El mismo ostracismo toca a los contagiados curados: la gente los teme y los rehúye. Aun en el caso en que, paradoxalmente, florece el mercado negro de su sangre – habiendo desarrollado inmunidad, podría contener el antídoto – que muchas veces resulta ser falso.

(…) Cada día, los enfermos se amontonan en el ingreso del centro de Médicos sin Fronteras. Llegan en ambulancia, en taxi, algunos en moto. Los más débiles se desploman en el barro, se agarran a las verjas y piden ser hospitalizados. El personal en mono de protección se ve frecuentemente obligado a echarlos atrás: las 160 camas (sobre un total de 360 en toda Monrovia) están siempre llenos. Un hombre, de rodillas, sus ojos lúcidos por la fiebre, se dirige con las pocas fuerzas que aún le quedan, a una mujer al otro lado de la red: “Ayudadme, dejadme entrar”.

Es una mujer blanca, tiene cabellos rubios y rojizos que asoman bajo el gorro, y el tormento en los ojos claros bajo la máscara. Responde: «Lo siento, vuelva mañana». Le susurra: «Mañana será demasiado tarde para mi». Después se desploma.

«Desgraciadamente, no podemos hacer otra cosa», me dice Ruggero Giuliani, médico boloñés, voluntario en el centro. «Pero tener que rechazar a un paciente es desolador, como renegar del fundamento de nuestra profesión». Entre tanto, a Monrovia están llegando tres mil soldados de Estados Unidos, enviados por el Presidente Obama con el encargo de construir un nuevo centro de atención. «Pero no son soldados lo que necesitamos: nos sirven voluntarios, médicos y  paramédicos.

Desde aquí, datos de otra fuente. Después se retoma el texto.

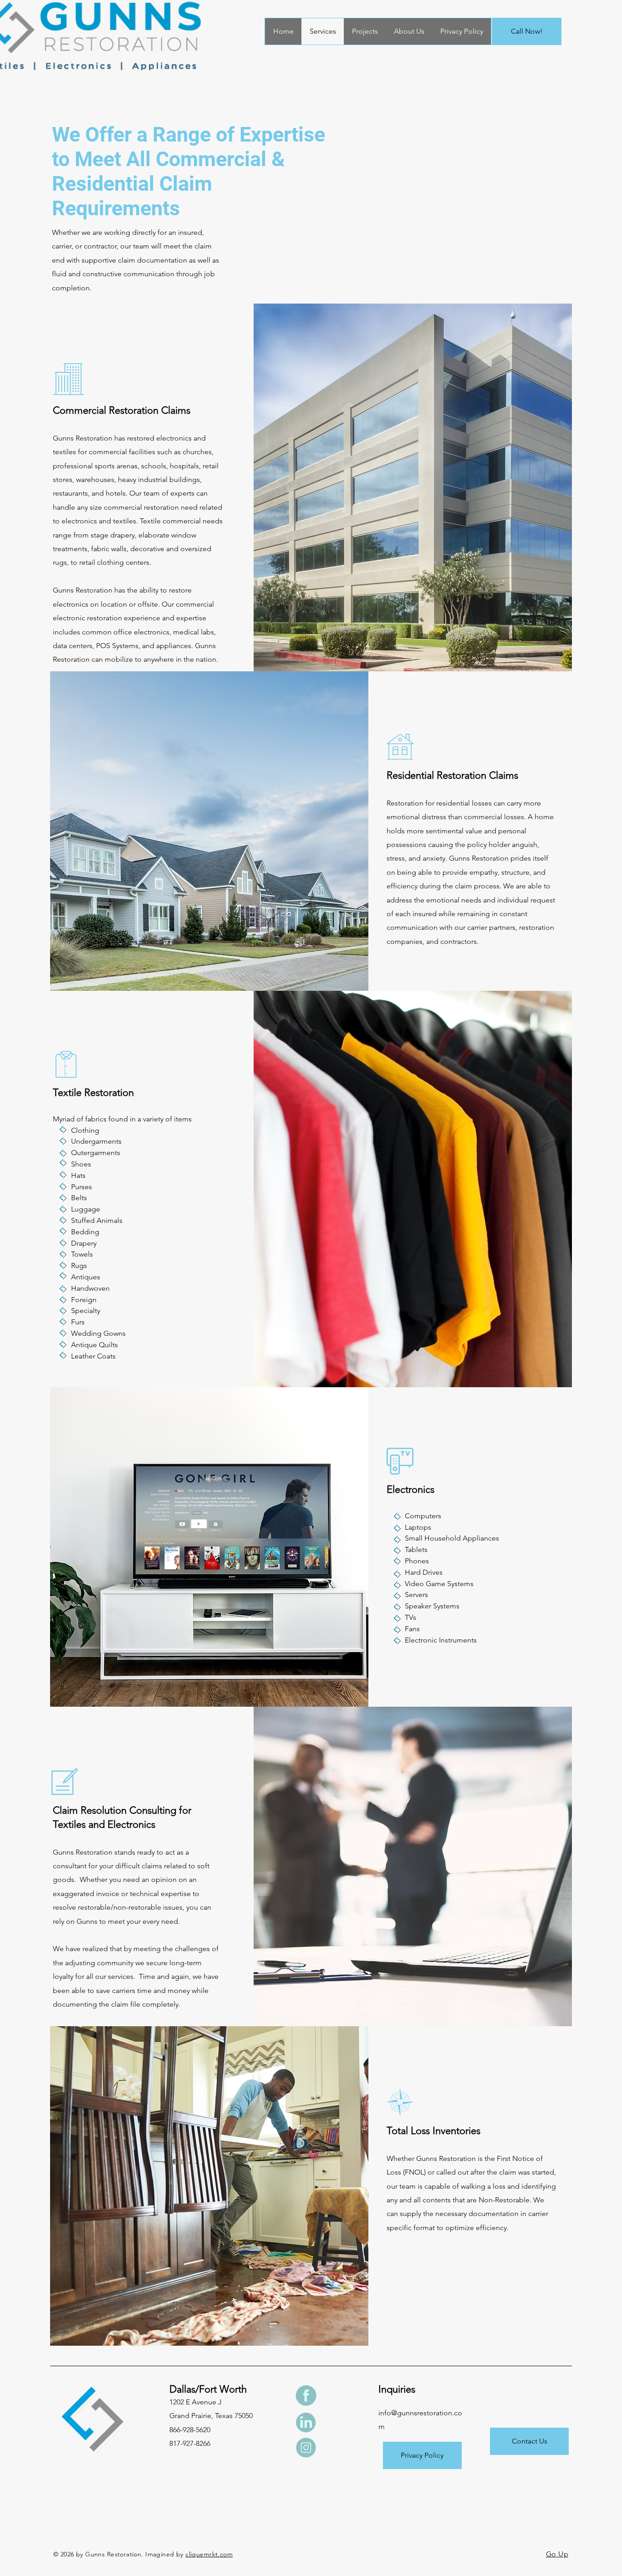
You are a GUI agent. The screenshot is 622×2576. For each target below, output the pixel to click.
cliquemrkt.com (209, 2554)
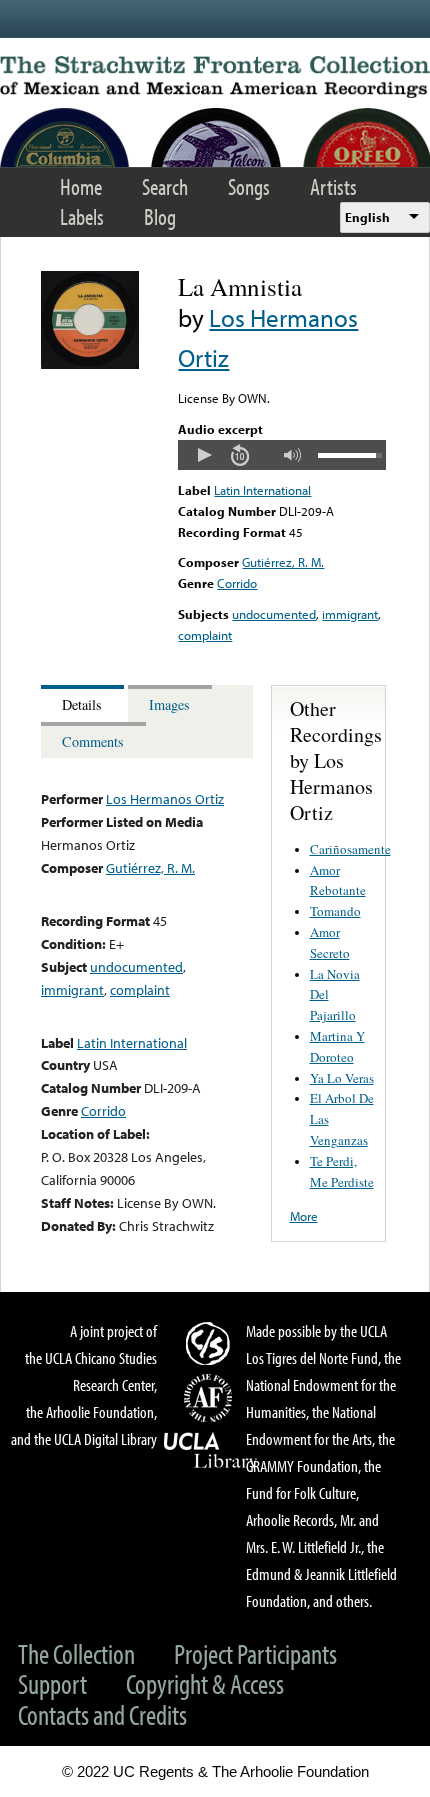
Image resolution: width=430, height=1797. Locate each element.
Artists (333, 186)
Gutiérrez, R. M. (283, 562)
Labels (82, 216)
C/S (211, 1343)
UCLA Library (211, 1451)
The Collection (76, 1653)
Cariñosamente (350, 849)
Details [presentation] (82, 704)
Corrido (237, 583)
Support (52, 1683)
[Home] (215, 77)
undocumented (274, 614)
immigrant (350, 614)
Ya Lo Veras (342, 1078)
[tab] (84, 703)
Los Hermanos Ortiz (165, 798)
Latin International (262, 490)
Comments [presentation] (93, 741)
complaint (205, 635)
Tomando (335, 911)
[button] (204, 455)
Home (81, 186)
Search (165, 186)
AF (211, 1398)
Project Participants (255, 1653)
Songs (249, 186)
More (304, 1216)
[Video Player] (281, 455)
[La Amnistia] (90, 364)
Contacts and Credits (102, 1714)
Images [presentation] (169, 704)
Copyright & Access (205, 1683)
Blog (160, 216)
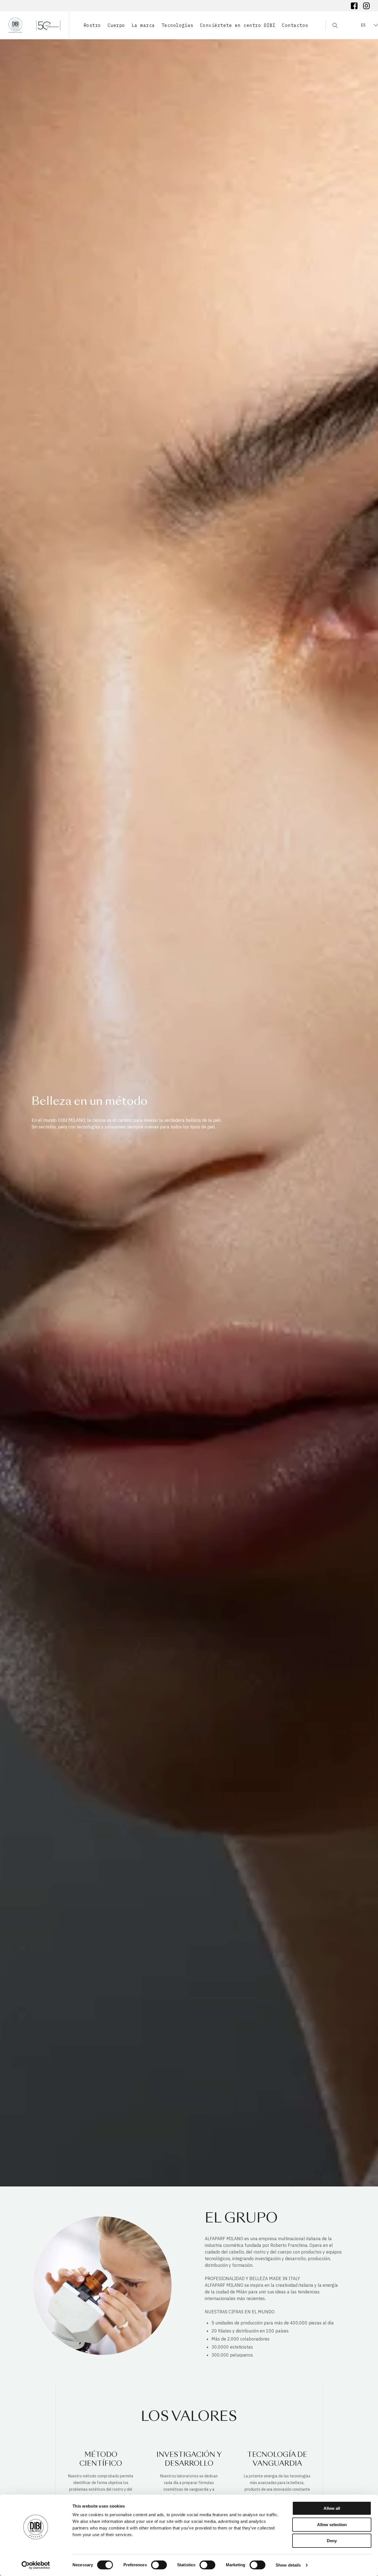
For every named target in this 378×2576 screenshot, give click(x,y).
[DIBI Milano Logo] (34, 25)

Sin ellos, un nuevo centro no servirá para nada». Solo que, médicos y paramédicos, asustados por la muy arriesgada  posibilidad de infectarse -  ya ha sucedido la semana pasada con una enfermera francesa – no vienen. Y los pocos que vienen, por el cariz que están tomando las cosas, nunca serán suficientes. Así que, los pacientes vuelven a casa a morir en silencio, o bien se van apagando allí, con el tráfico de la calle principal que sigue su ir y venir, y la última cosa que ven son dos figuras en bata azul y máscara amarilla que les miran inermes a través del cancel que no han podido abrir. No es la simple muerte de un ser humano: con él, cada vez, muere la dignidad de todos nosotros. Y una parte de nuestra alma se quema y se mezcla con el humo que se pierde en el cielo, en la vertical del crematorio hindú.